## Aim of the task
Retype, word for word, each line between the lines holding "01626 818311 (1009, 8)" and "[Instagram] (549, 2017)", inclusive, and leave the rest of the data alone.

## Material shown

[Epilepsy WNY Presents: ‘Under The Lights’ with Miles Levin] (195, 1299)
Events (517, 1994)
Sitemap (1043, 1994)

* * *

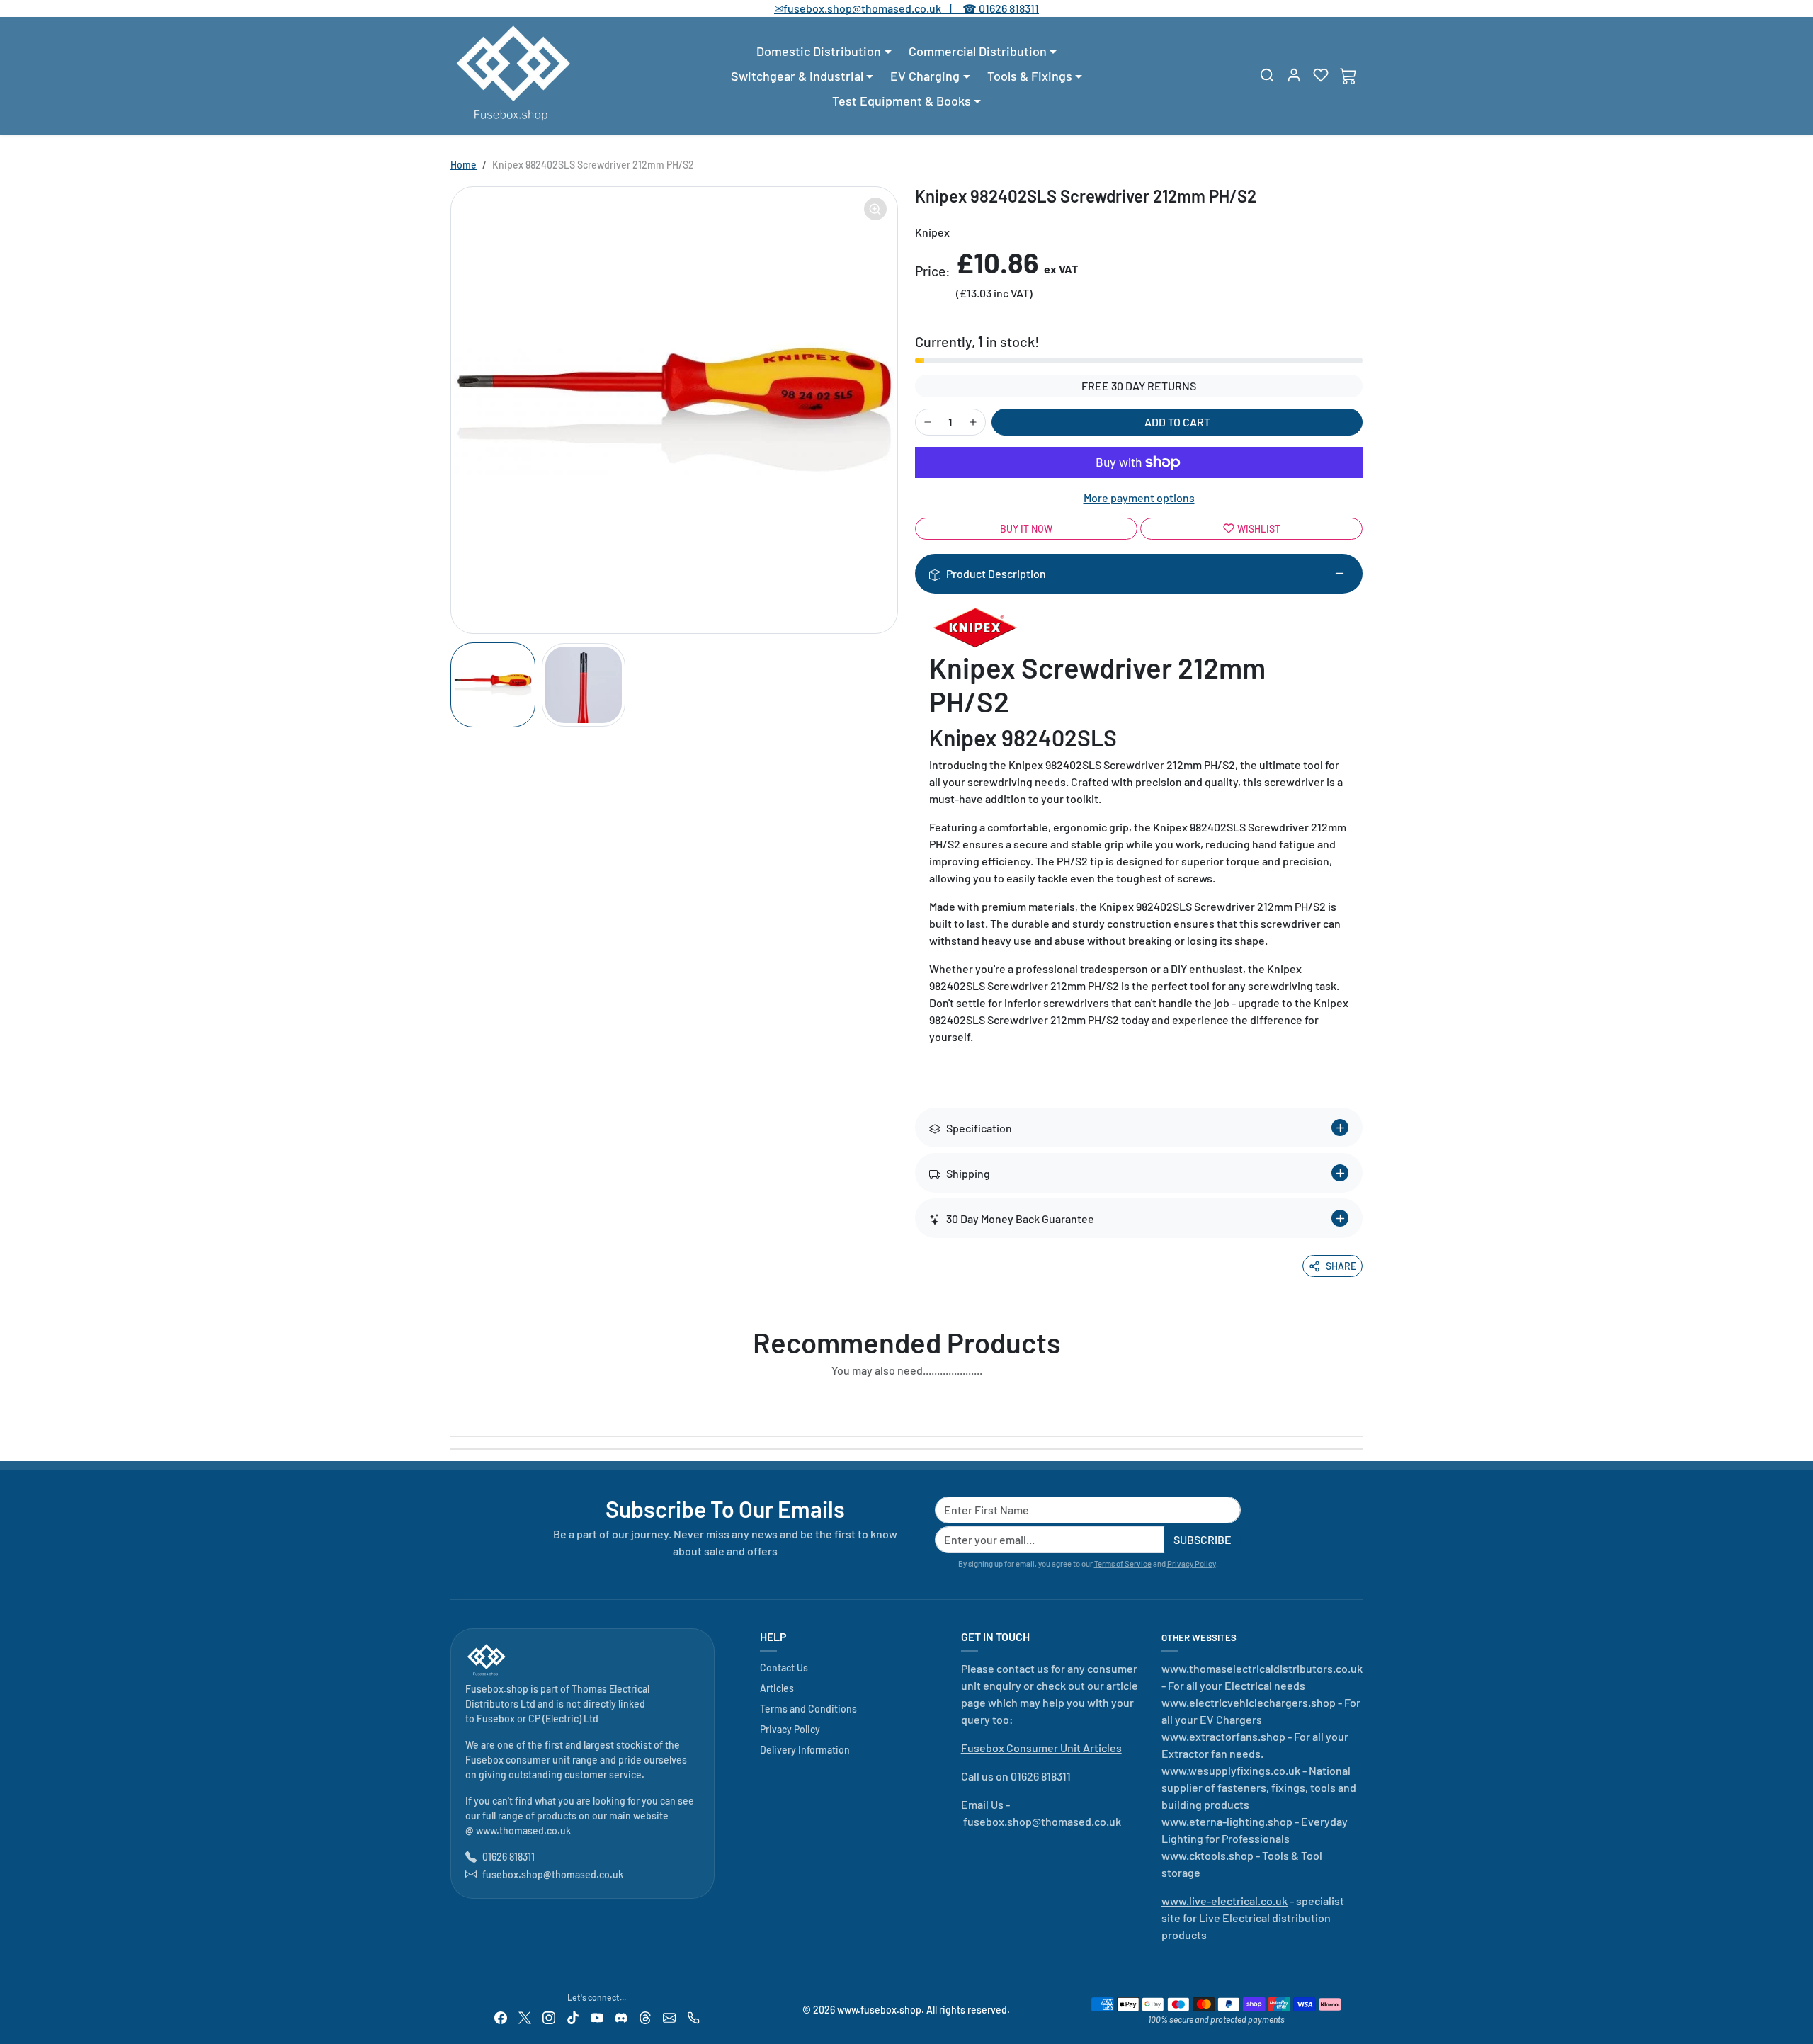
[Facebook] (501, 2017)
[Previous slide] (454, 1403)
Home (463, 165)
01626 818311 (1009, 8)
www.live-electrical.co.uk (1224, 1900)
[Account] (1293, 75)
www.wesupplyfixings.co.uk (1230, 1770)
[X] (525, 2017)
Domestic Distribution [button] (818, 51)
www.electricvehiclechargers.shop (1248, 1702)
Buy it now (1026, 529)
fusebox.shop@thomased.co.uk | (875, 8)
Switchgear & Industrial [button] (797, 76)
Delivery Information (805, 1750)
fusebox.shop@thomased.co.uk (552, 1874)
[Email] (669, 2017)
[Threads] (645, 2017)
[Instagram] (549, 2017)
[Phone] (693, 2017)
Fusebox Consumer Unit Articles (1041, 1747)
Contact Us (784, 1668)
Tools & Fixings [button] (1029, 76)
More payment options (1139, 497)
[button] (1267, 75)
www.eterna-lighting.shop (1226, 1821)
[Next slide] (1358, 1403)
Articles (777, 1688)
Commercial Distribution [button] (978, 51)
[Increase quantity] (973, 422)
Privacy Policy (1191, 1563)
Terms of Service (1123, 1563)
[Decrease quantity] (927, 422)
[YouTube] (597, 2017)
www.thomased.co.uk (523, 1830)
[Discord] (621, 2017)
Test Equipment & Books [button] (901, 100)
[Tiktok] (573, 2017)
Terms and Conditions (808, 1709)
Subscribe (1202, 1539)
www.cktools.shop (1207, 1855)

## Answer below
01626 818311 (1009, 8)
www.live-electrical.co.uk (1224, 1900)
[Account] (1293, 75)
www.wesupplyfixings.co.uk (1230, 1770)
[X] (525, 2017)
Domestic Distribution [button] (818, 51)
www.electricvehiclechargers.shop (1248, 1702)
Buy it now (1026, 529)
fusebox.shop@thomased.co.uk | (875, 8)
Switchgear & Industrial [button] (797, 76)
Delivery Information (805, 1750)
fusebox.shop@thomased.co.uk (552, 1874)
[Email] (669, 2017)
[Threads] (645, 2017)
[Instagram] (549, 2017)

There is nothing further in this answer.